Persons and entities that are part of a covered entity’s workforce are not considered business associates. This may include temporary workers, volunteers, interns, and others who work with or for a covered entity, regardless of who pays them (or even if they are paid). Healthcare providers who receive PHI for the purposes of treating patients aren’t business associates of the other entity, either.
Entities that act merely as conduits for the transport of PHI, that do not access the information other than on a random or infrequent basis, are not business associates. This means that entities such as the U.S. Postal Service, United Parcel Service, Federal Express, internet service providers, or other delivery services for both digital or hard copy PHI, that provide mere courier services, are not considered business associates.
Make Sure Your BA Agreement Is Up to Date
HIPAA permits the disclosure of PHI to business associates, but the assurances of how that information will be appropriately safeguarded must be defined in a contract. This contract is referred to as a business associate agreement (BA agreement), and has been a requirement of HIPAA since 2003.
New responsibilities being passed along to business associates were required to be incorporated into these agreements by September of 2013. Only existing BA agreements that were in compliance with HIPAA prior to the final rule being issued in January 2013, receive a grace period until September of 2014 to ensure that the new responsibilities are incorporated into these written agreements.
What Has Changed in the BA Agreement?
BA agreements have always required that the business associate will implement administrative, physical, and technical safeguards that reasonably and appropriately protect PHI. New written agreement requirements must specify that business associates and their subcontractors:
- Enter into subcontractor agreements with any downstream business associates;
- Comply with applicable requirements in the Privacy and Security Rules;
- Report any use or disclosure of PHI that is not allowed as per the contract to the upstream business associate or covered entity; and
Ensure that each downstream agreement is at least as strict as the original agreement between the CE and BA regarding allowable uses and disclosures of PHI.

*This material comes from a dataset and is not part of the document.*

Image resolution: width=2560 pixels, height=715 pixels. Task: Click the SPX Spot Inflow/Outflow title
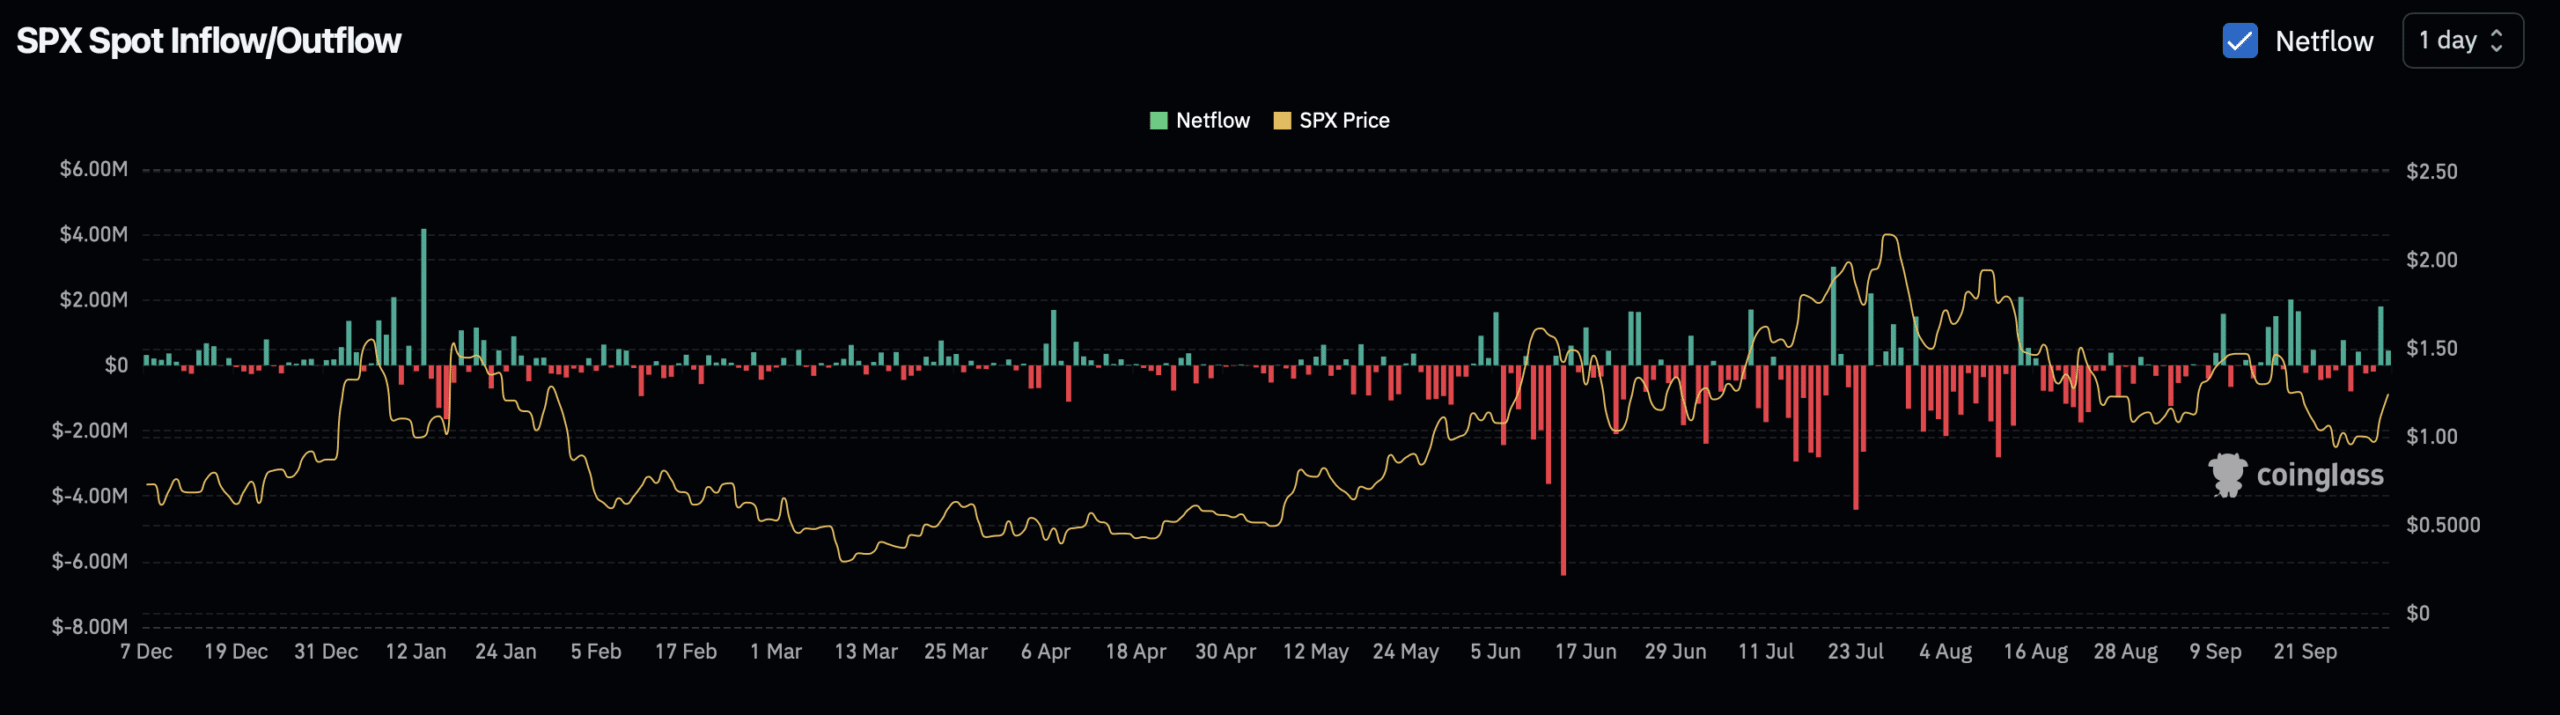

Take Action Towards Compliance
If you’re a covered entity, you need to identify all of your business associates—especially those that didn’t fit the definition of a business associate previously, such as data storage companies. Make sure that you have executed proper BA agreements with them.
If you are a business associate, assess who your subcontractors are that handle PHI from your covered entities, and make sure you have entered into appropriate agreements with them to restrict uses and disclosures of that PHI. Remember, these agreements must be at least as stringent as those required of you by your covered entity.
It is not a HIPAA requirement that you need to have your business associates attest to being in compliance with HIPAA and/or audit them; however, taking reasonable steps to ensure that your business associates understand what is required of them under the final rule, such as ensuring they are aware that they can now be audited and fined by the federal government for non-compliance, is advised. Consider a security questionnaire to evaluate a business associate’s ability and desire to appropriately safeguard PHI. How the OCR will enforce violations against business associates in the future remains to be seen, but the floodgates have been opened.